Stored data entries
++++
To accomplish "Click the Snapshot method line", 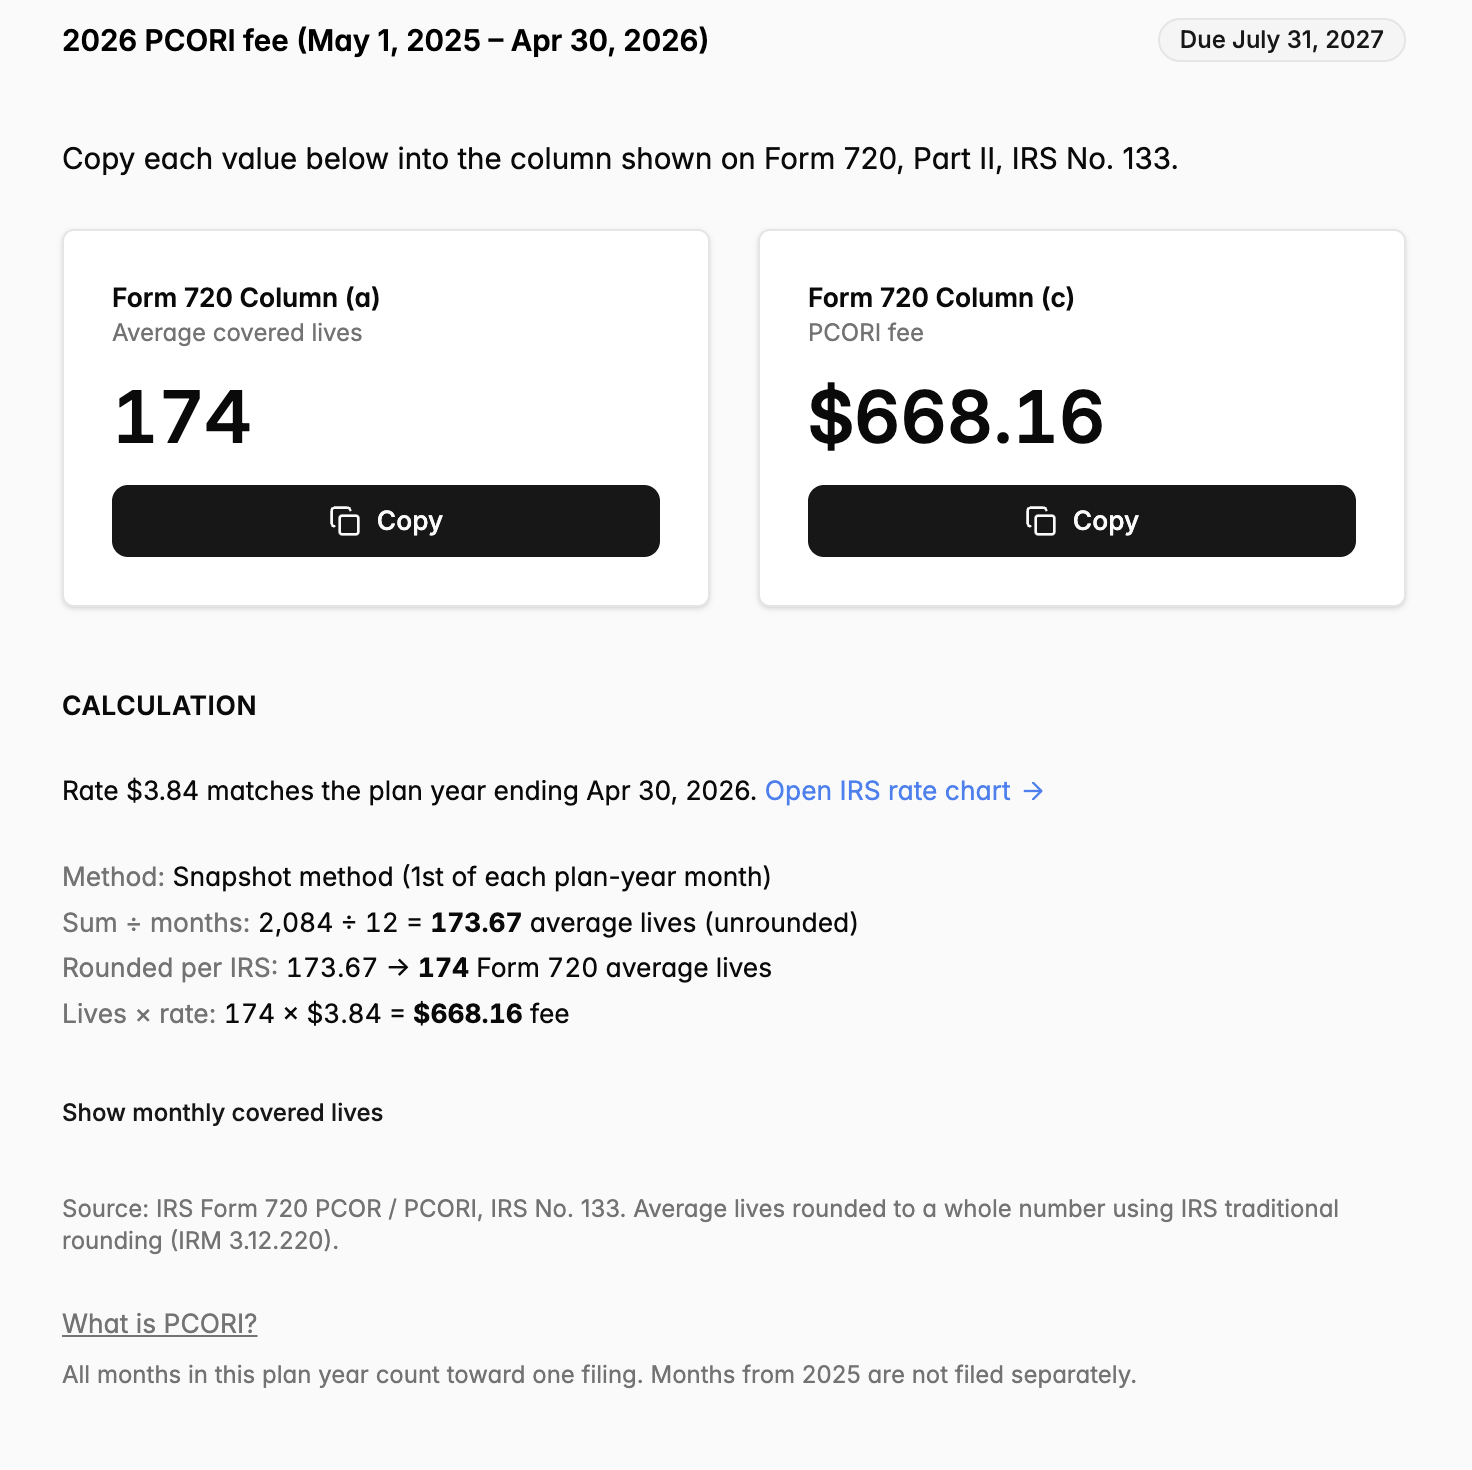I will [417, 877].
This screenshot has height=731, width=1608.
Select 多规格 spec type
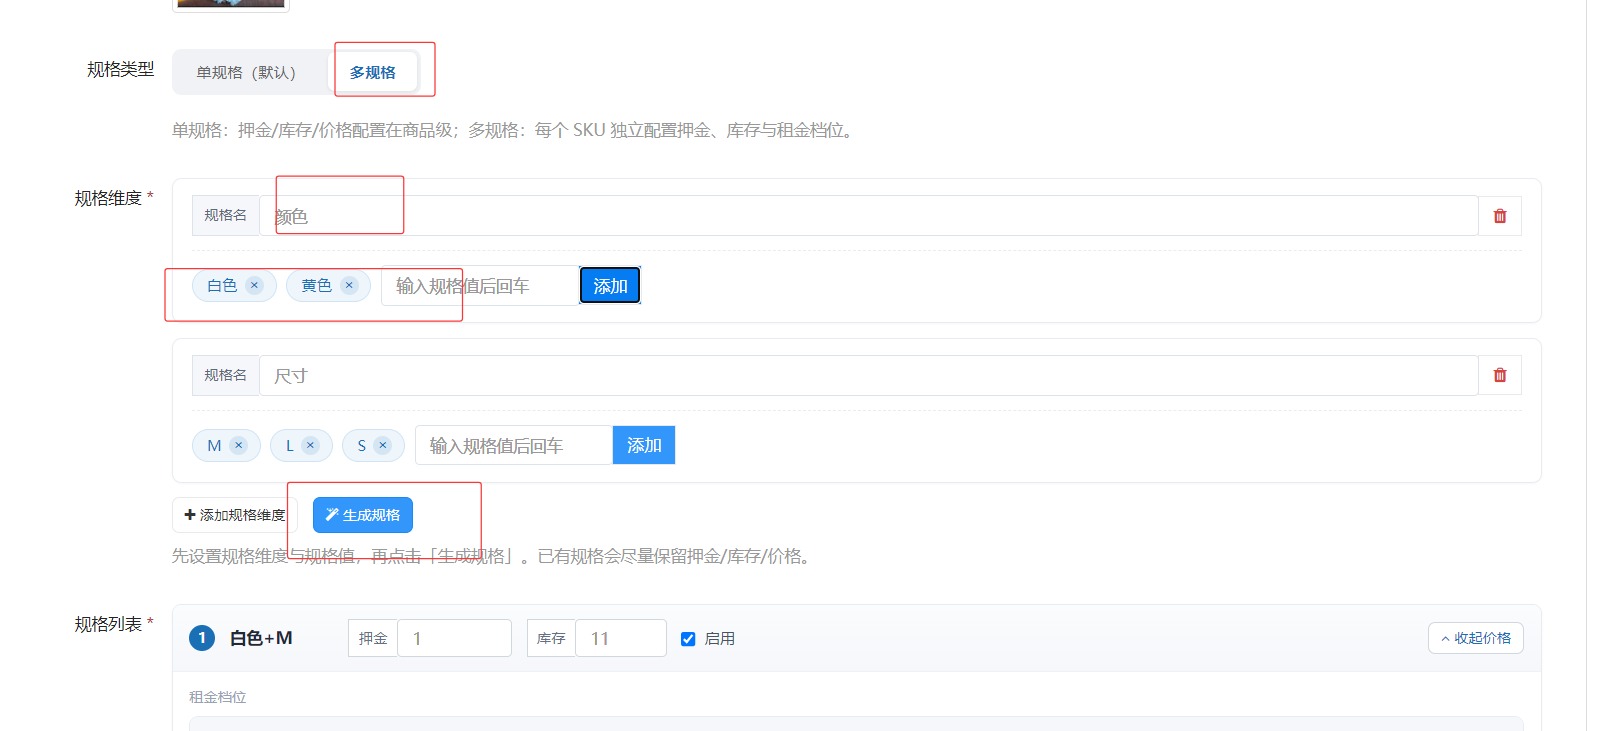pos(373,72)
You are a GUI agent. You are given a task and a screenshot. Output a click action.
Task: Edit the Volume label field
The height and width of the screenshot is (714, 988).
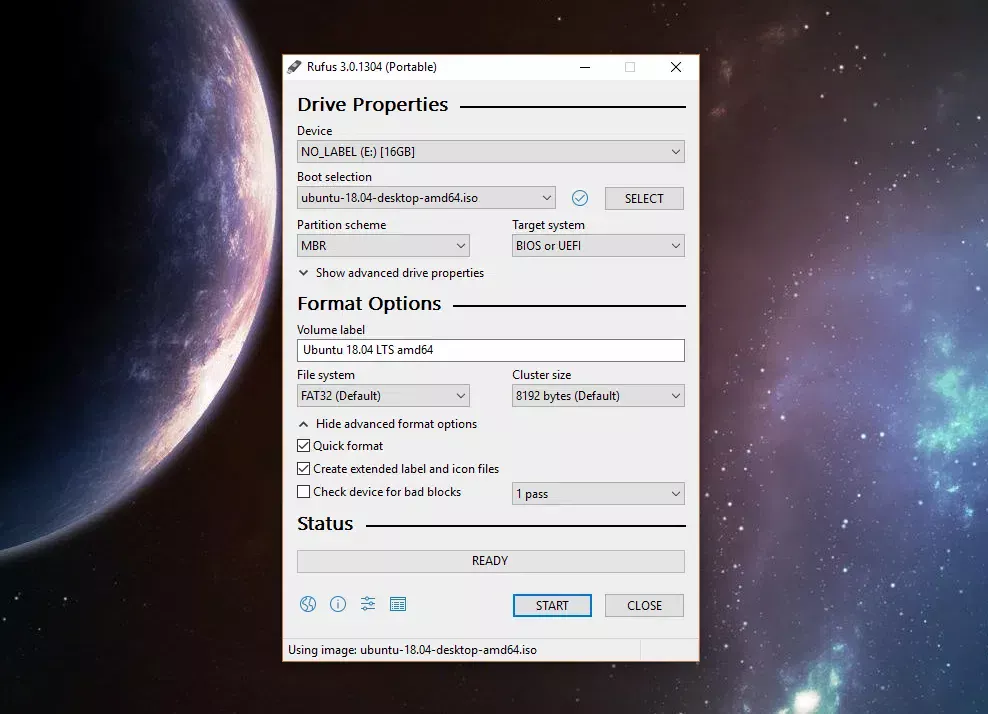click(490, 350)
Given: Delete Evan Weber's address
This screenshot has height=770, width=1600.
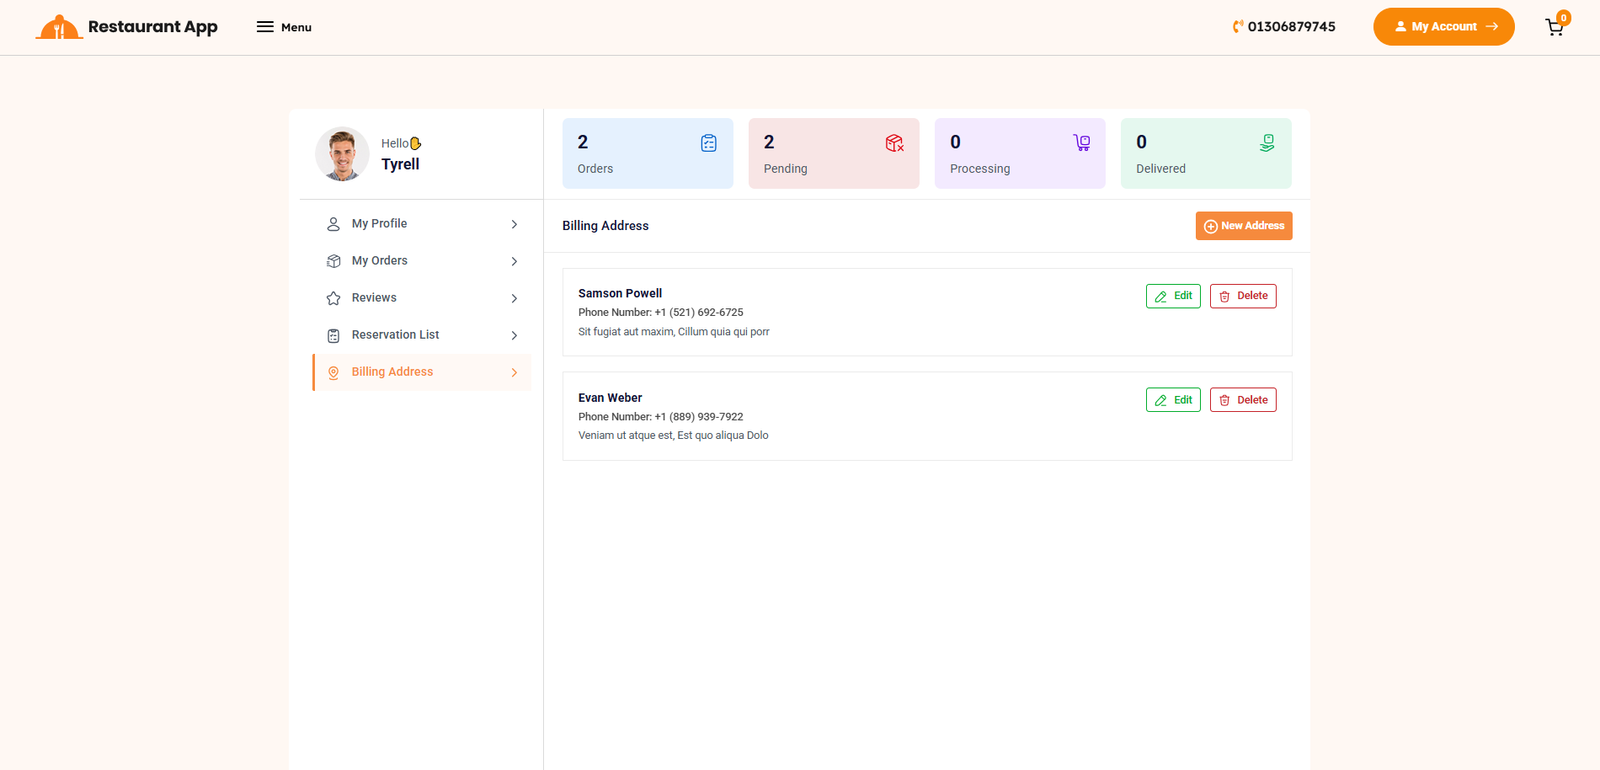Looking at the screenshot, I should pyautogui.click(x=1243, y=400).
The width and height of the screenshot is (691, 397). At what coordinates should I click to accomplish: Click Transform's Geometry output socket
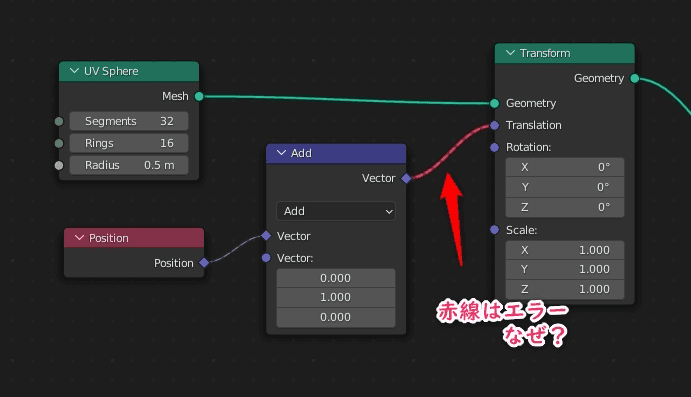pyautogui.click(x=635, y=78)
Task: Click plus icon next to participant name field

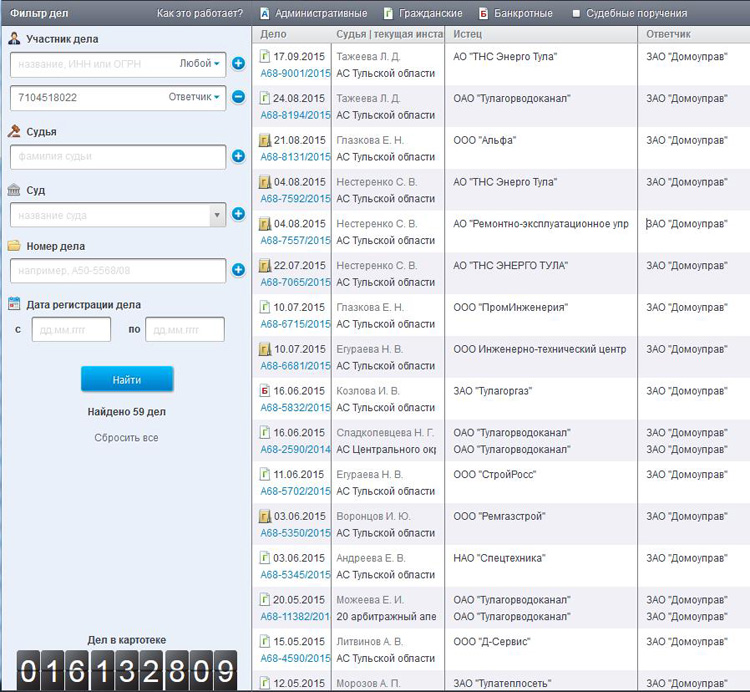Action: click(x=238, y=64)
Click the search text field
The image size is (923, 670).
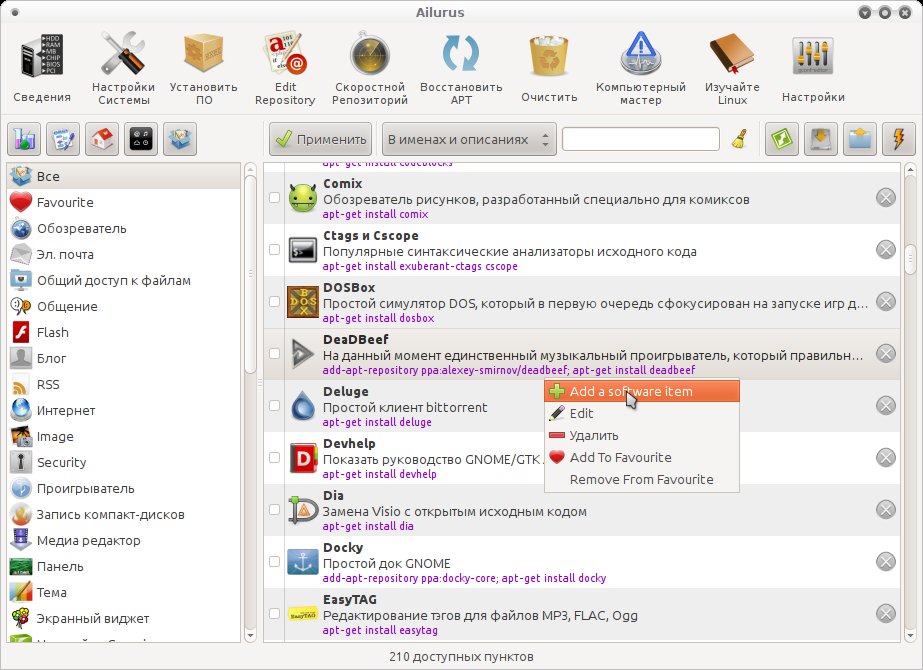point(640,140)
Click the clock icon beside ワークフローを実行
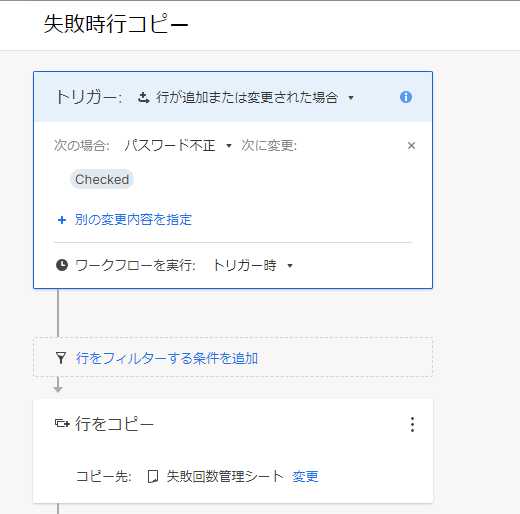Image resolution: width=520 pixels, height=514 pixels. [x=62, y=265]
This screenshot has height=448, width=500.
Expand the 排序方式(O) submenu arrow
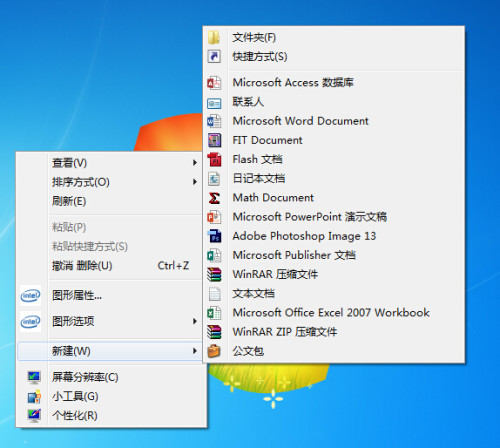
++++
## [Exercise prompt]
Which lines run from the one containing "The image size is (923, 670)." to the end of the entries above? Write them out exactly, leaving out every picture.

## [Problem solution]
The image size is (923, 670).
point(640,140)
Click the clock icon beside ワークフローを実行
Image resolution: width=520 pixels, height=514 pixels. [x=62, y=265]
This screenshot has height=448, width=500.
Expand the 排序方式(O) submenu arrow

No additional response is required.